**Text section**
Theodorus Jacobus Frelinghuysen Theodorus Jacobus Frelinghuysen, a Dutch Reformed clergyman, was a noted exhorter and revivalist who initiated the Great Awakening in America's Middle colonies.
His preaching aimed to convince people of the need to examine their lives in order to ascertain the validity of their salvation. In contrast to the staid orthodoxy of many of the Presbyterians and much of the New York Dutch Reformed Clergy, Frelinghuysen's evangelistic preaching penetrated the raw frontier of early eighteenth-century life of New Jersey. He attempted to ingrain within the listener a deep conviction of sin.
Frelinghuysen evangelized the New Jersey Colony by using a blunt preaching style which classified his audiences into two basic categories: regenerate and unregenerate.
Quotations: In 1733, he published several of his sermons with a preface containing his Latin motto "Laudem non quaero, culpam non timeo", translated as "I seek not praise, of blame I am not afraid. "

**Given instruction**
Carry on the account of Theodorus Jacobus Frelinghuysen, picking up right after its final sentence.

[Lines of data]
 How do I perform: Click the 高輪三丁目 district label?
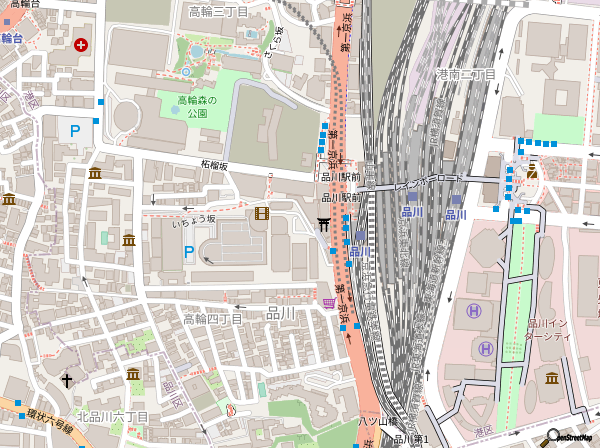[x=218, y=11]
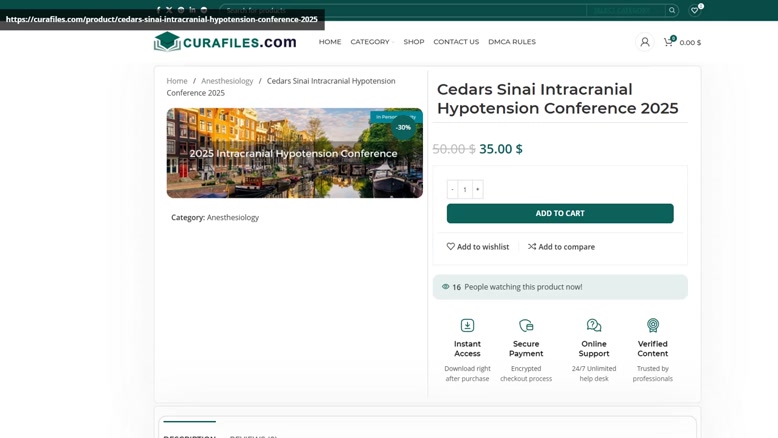
Task: Follow the Anesthesiology breadcrumb link
Action: tap(227, 81)
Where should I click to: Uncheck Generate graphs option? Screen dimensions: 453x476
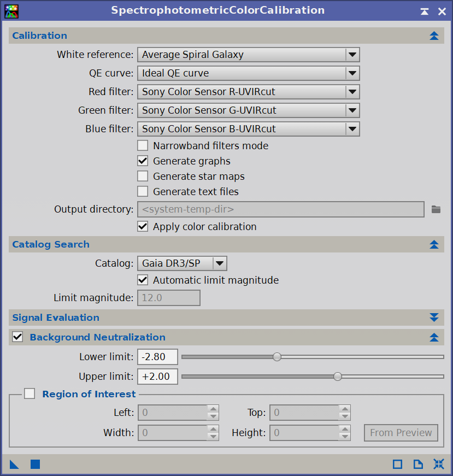point(143,161)
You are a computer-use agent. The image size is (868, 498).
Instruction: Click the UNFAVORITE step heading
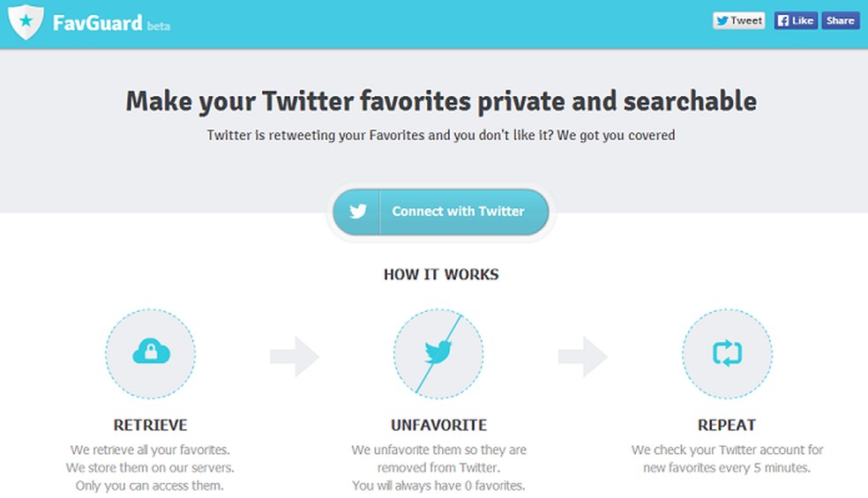point(438,425)
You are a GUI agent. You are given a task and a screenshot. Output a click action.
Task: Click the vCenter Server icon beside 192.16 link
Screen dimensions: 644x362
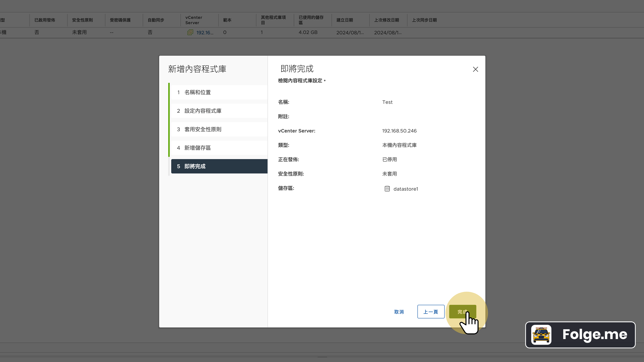coord(191,33)
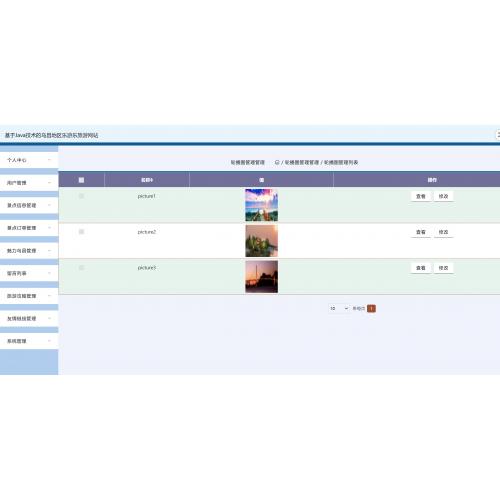Image resolution: width=500 pixels, height=500 pixels.
Task: Check the checkbox for the picture1 row
Action: (81, 196)
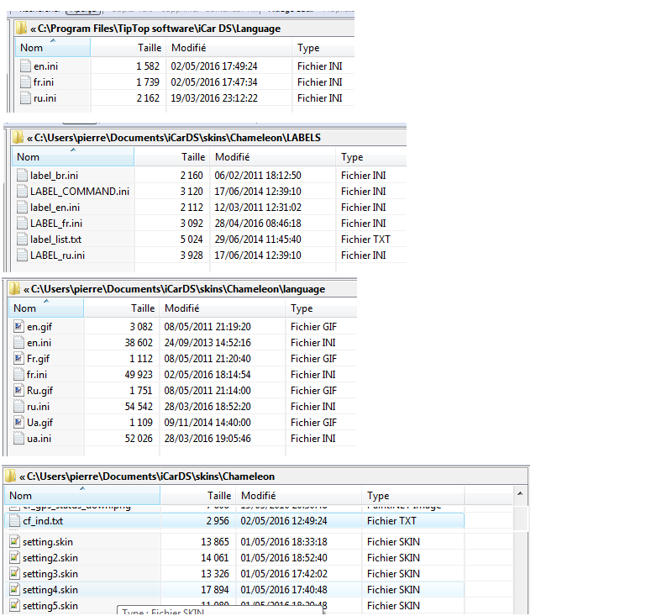The image size is (672, 616).
Task: Select the en.gif image file icon
Action: (18, 326)
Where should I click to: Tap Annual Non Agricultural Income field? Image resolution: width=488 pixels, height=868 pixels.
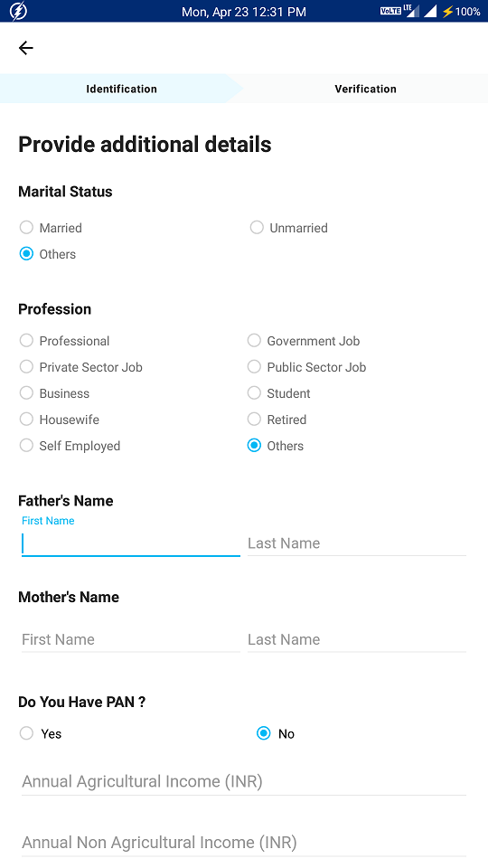pos(243,843)
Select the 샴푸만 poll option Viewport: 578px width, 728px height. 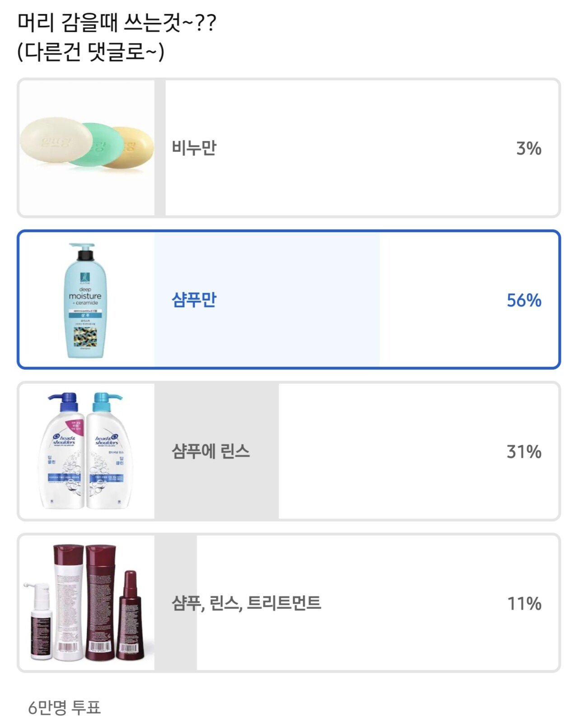click(289, 300)
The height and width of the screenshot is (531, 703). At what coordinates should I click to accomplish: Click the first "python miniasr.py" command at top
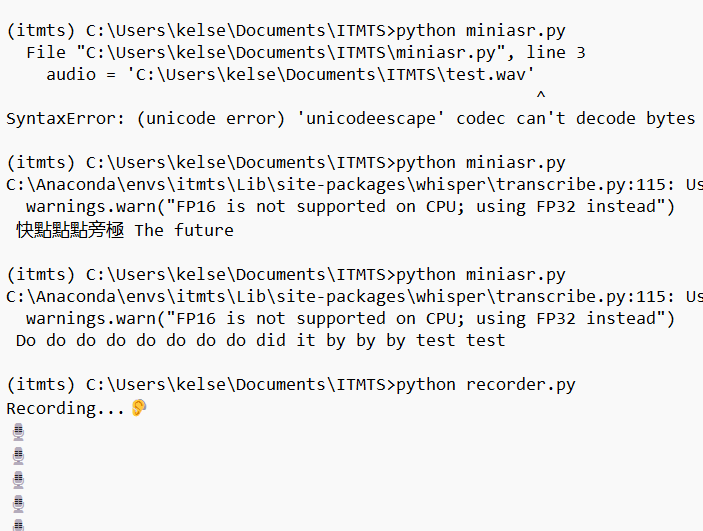[x=480, y=29]
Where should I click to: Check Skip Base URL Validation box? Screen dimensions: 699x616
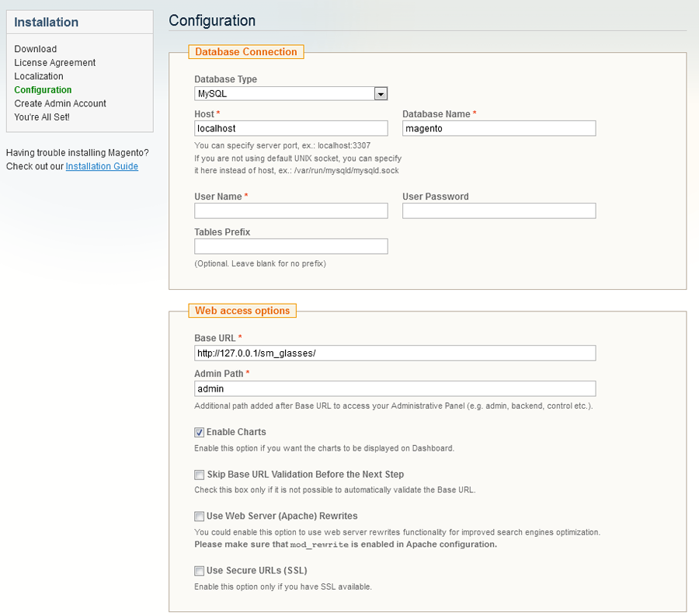click(200, 475)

**Task answer**
Frelinghuysen married Eva Terhune, a farmer's daughter; the couple had five sons and two daughters: Reverend Theodorus Jacobus Frelinghuysen II (1723-c. 1760), Reverend Johannes Frelinghuysen (1727-1754), who married Dina Van Bergh and who was the father of Frederick Frelinghuysen (1753–1804), Reverend Jacobus Frelinghuysen (c. 1730–1753), Reverend Ferdinandus Frelinghuysen (c. 1732–1753), Reverend Henricus Frelinghuysen (c. 1735–1757), Margaret Frelinghuysen (1737–1757) who married Reverend Thomas F. Romeyn (1729–1794), Anna Frelinghuysen (1738–1810) who married Reverend William Jackson in 1757.
All five sons became ministers and both daughters married ministers.